何が二人の間に起こっているのかも分からない。
とはいえ、それを二人に直球で尋ねることもできかねていた。珪己はひどく深刻そうに思い悩んでいて、それは根が素直な少女の表情を見れば一目瞭然だったからだ。そしてそれは仁威もまた同様だった。普段は表に出すことのない感情、それを表情から読める時点でよほどのことなのだ。

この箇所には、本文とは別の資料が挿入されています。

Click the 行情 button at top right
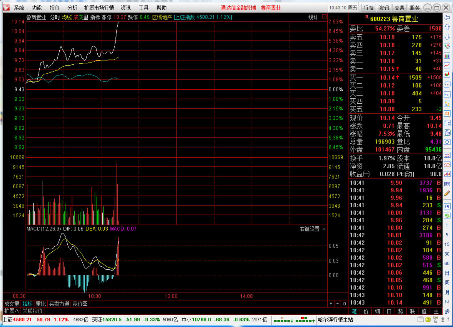Screen dimensions: 453x327 [368, 8]
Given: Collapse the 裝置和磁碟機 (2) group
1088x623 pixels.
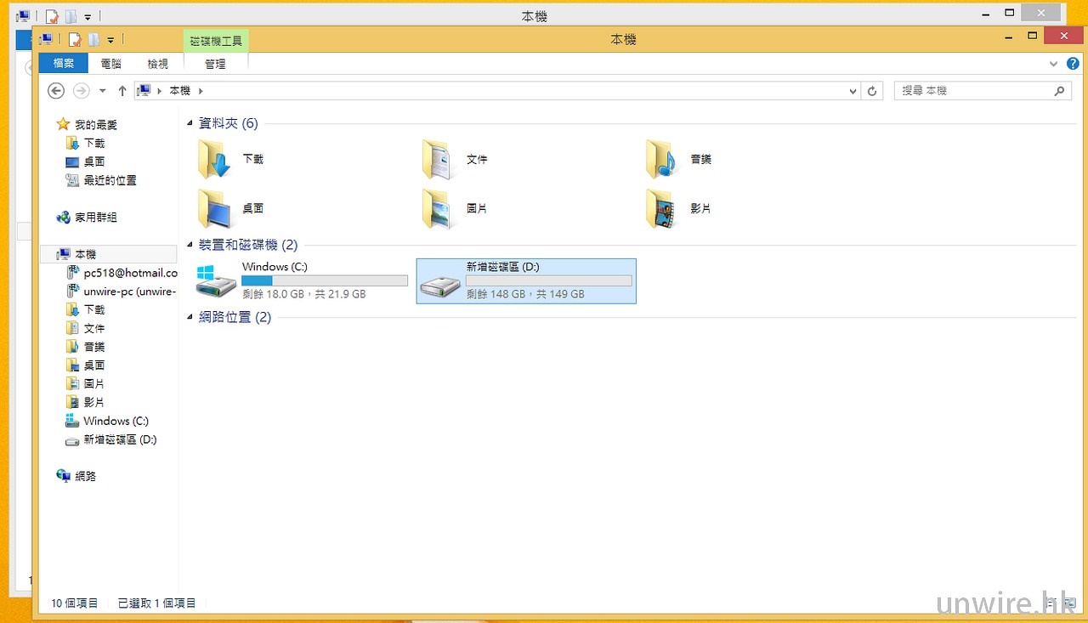Looking at the screenshot, I should click(x=190, y=246).
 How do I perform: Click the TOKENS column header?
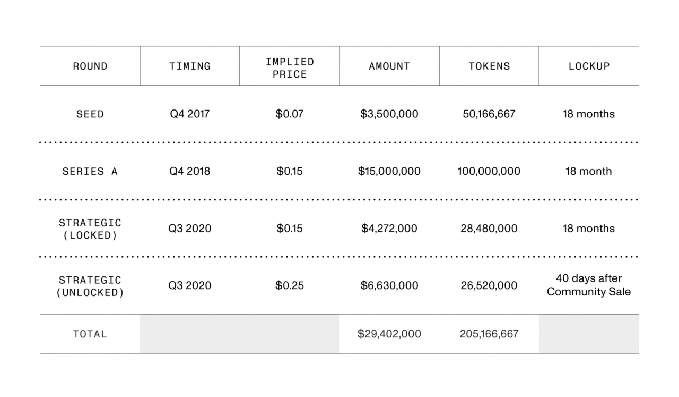(x=489, y=66)
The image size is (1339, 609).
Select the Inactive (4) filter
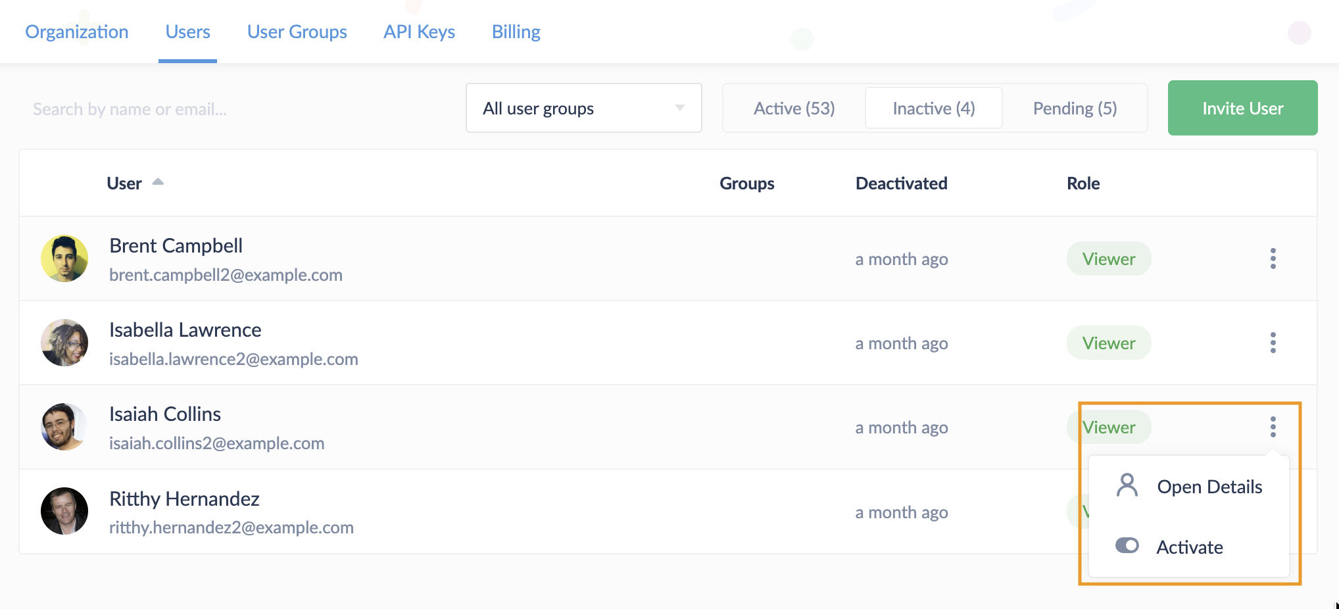pos(933,109)
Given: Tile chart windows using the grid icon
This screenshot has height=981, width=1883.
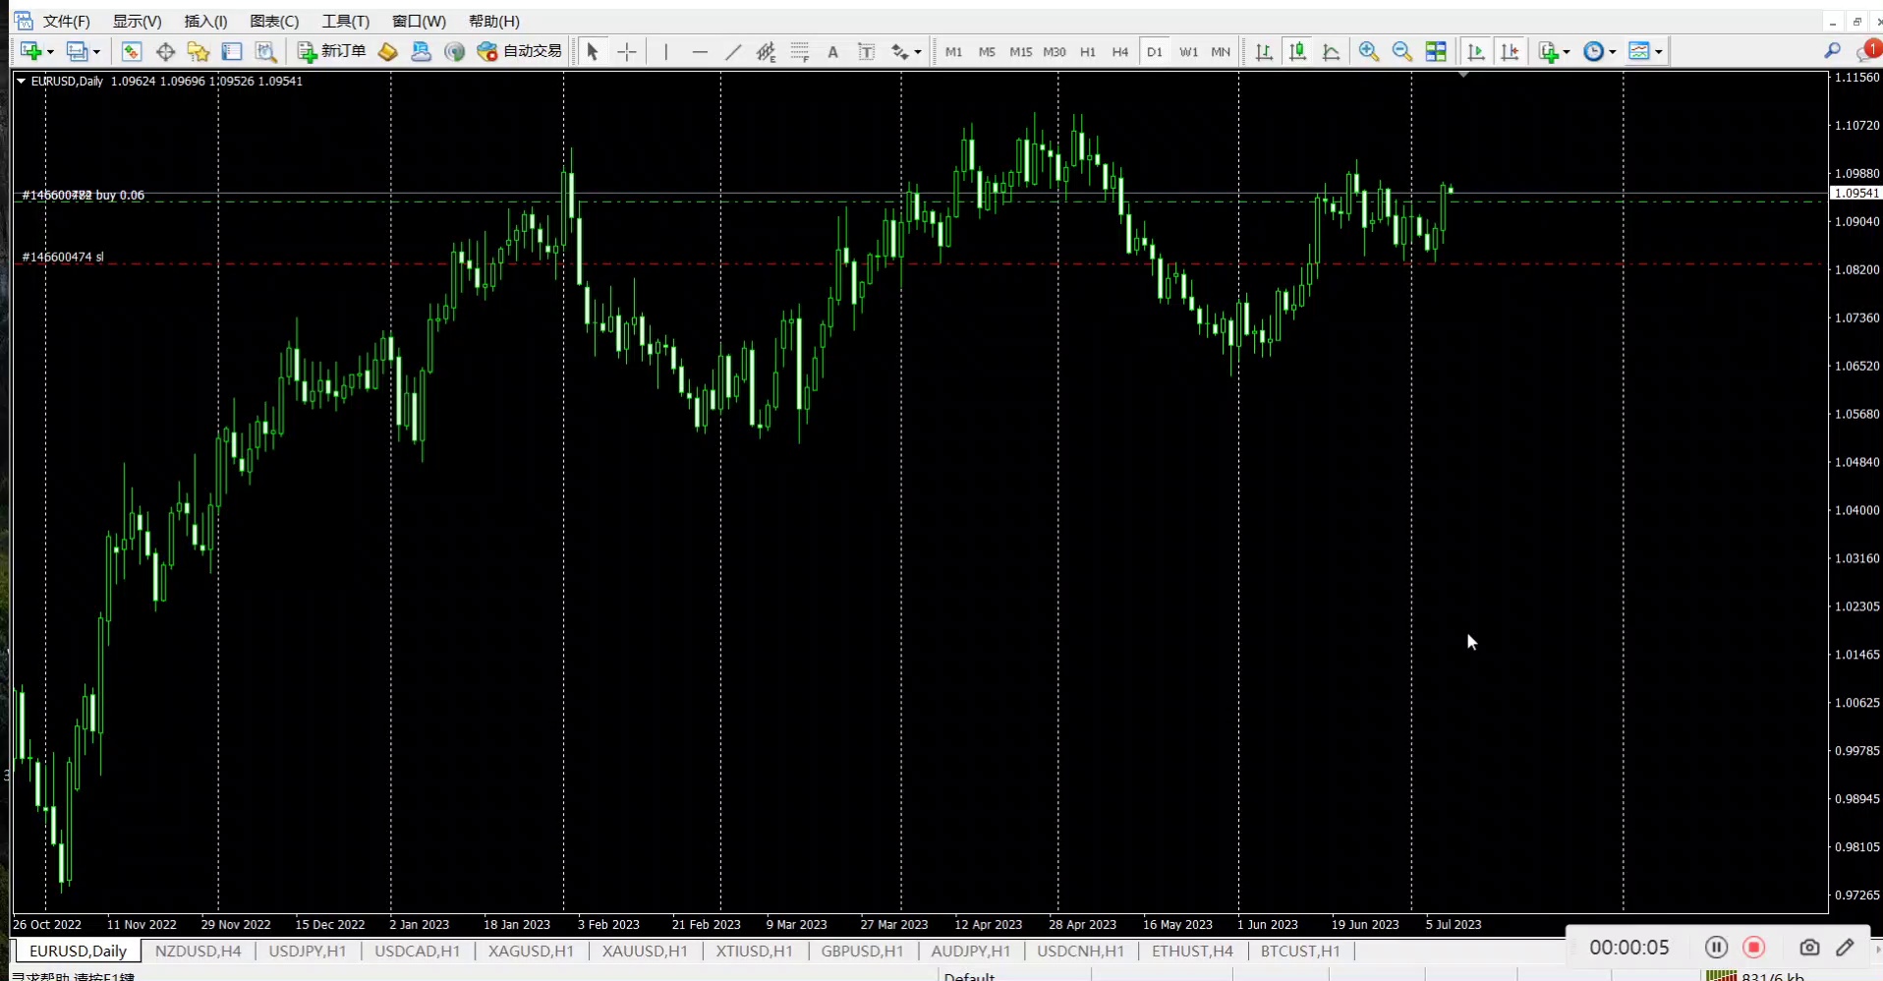Looking at the screenshot, I should click(x=1436, y=52).
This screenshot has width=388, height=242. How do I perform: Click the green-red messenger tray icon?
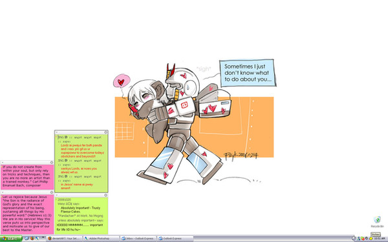pyautogui.click(x=363, y=239)
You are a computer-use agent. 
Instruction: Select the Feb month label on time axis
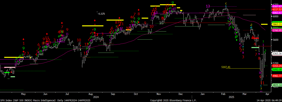coord(223,94)
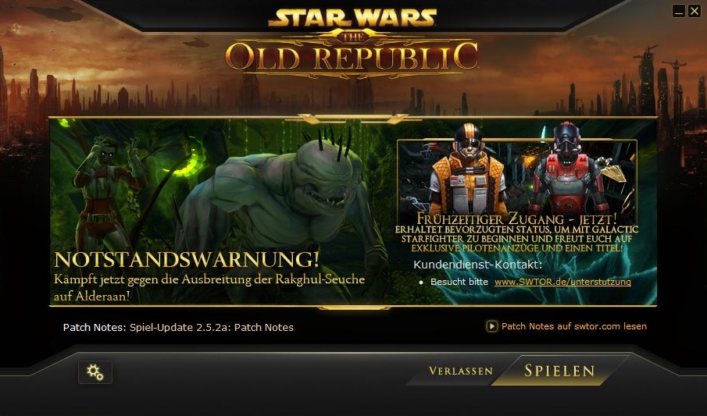Click the arrow icon beside Patch Notes link
This screenshot has height=416, width=707.
pos(491,326)
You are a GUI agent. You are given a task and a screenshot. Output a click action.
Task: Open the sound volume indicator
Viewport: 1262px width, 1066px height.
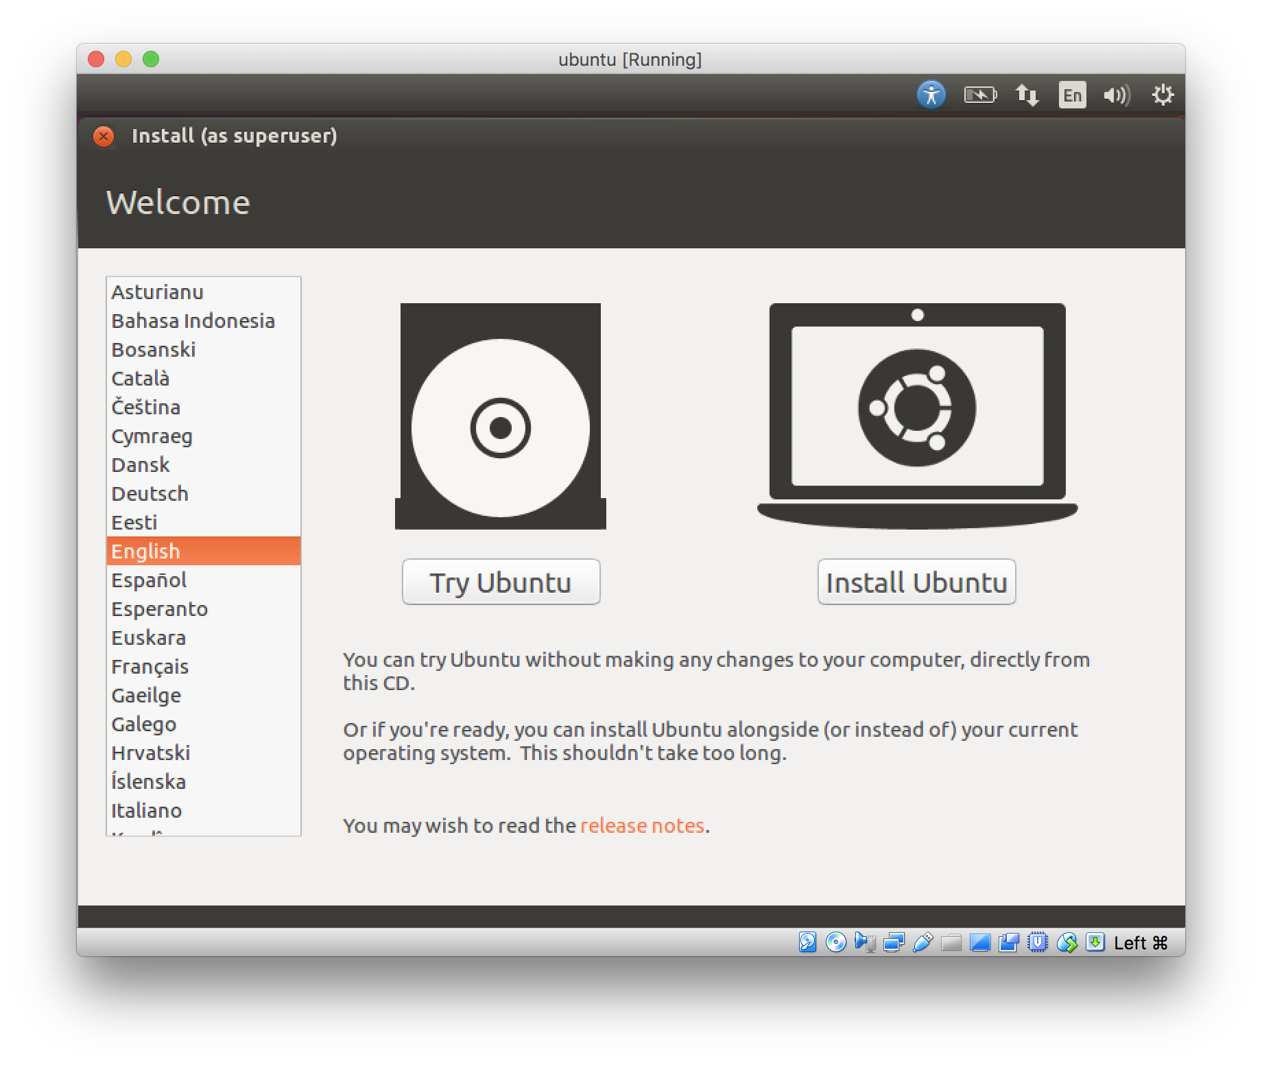[x=1117, y=95]
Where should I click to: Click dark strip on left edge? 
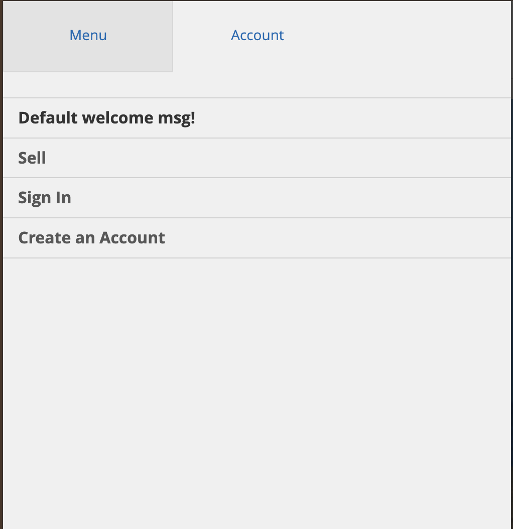click(1, 301)
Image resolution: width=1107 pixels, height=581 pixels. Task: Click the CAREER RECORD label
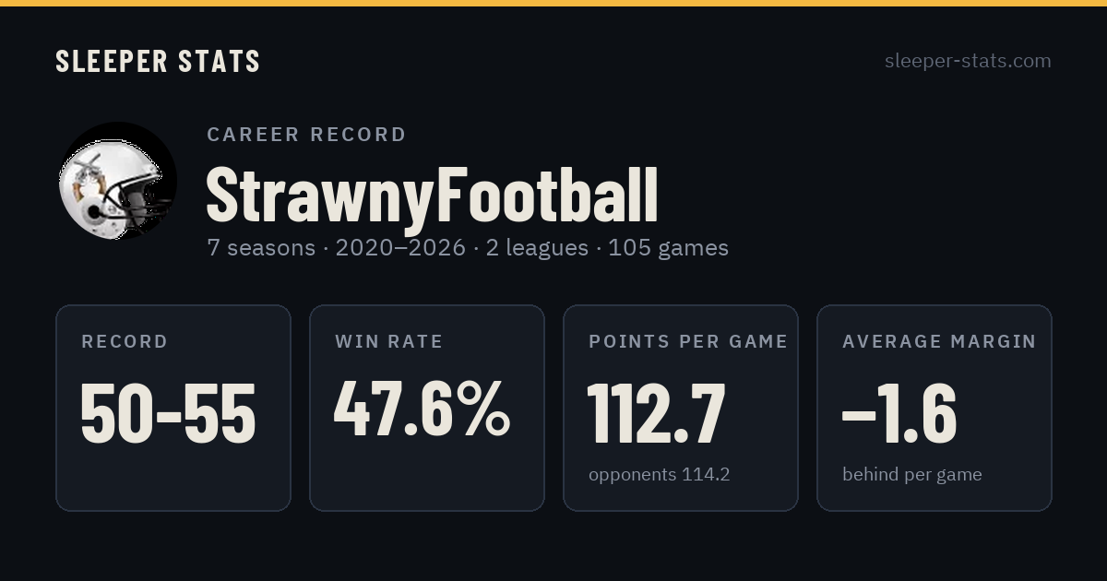pyautogui.click(x=306, y=135)
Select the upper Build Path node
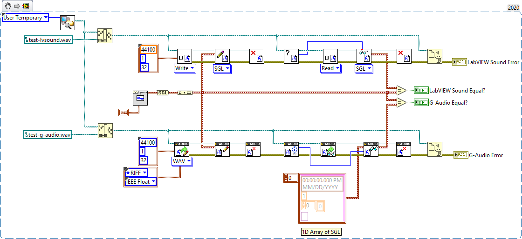 coord(105,36)
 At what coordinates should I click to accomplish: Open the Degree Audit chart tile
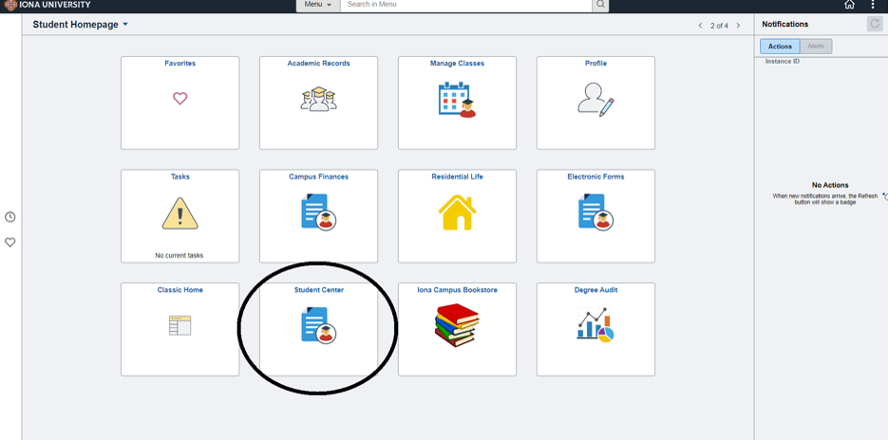tap(596, 328)
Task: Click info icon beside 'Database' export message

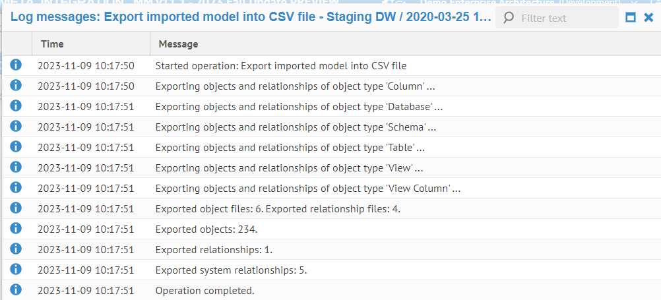Action: coord(16,105)
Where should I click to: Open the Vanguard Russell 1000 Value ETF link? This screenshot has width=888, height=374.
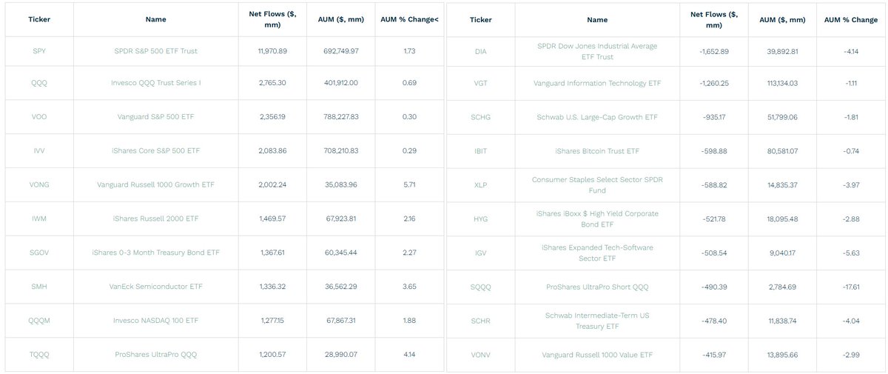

だが当の二人は険悪な雰囲気に逆戻りしているわけではないようだった。お互いの名をぎこちなく呼び合い、会話を重ね。珪己が琵琶を奏で、それに仁威が耳をすませ。武芸の稽古をし。やっていることにはなんら異変はない。……なのだが、二人の間にはあからさまな遠慮と距離が生まれていた。
たとえば。
微笑み合ってもぎこちない。故意にお互いに触れないようにする。珪己がちらちらと仁威の様子をうかがう。仁威はそれに気づいているくせに無視をする。
何もかもが――おかしい。
一週間が晃飛の我慢の限界だった。
その日の夜、食事を終えた珪己は一人道場で木刀を振っていた。この習慣も異変が起こって以来始まったもので、熱の入り様はただの武芸好きの成す行動とは一線を画していた。この頃には夜の妓楼での仕事にはまた仁威が出向くようになっていたから、珪己の荒稽古のことを知るのは晃飛ただ一人だった。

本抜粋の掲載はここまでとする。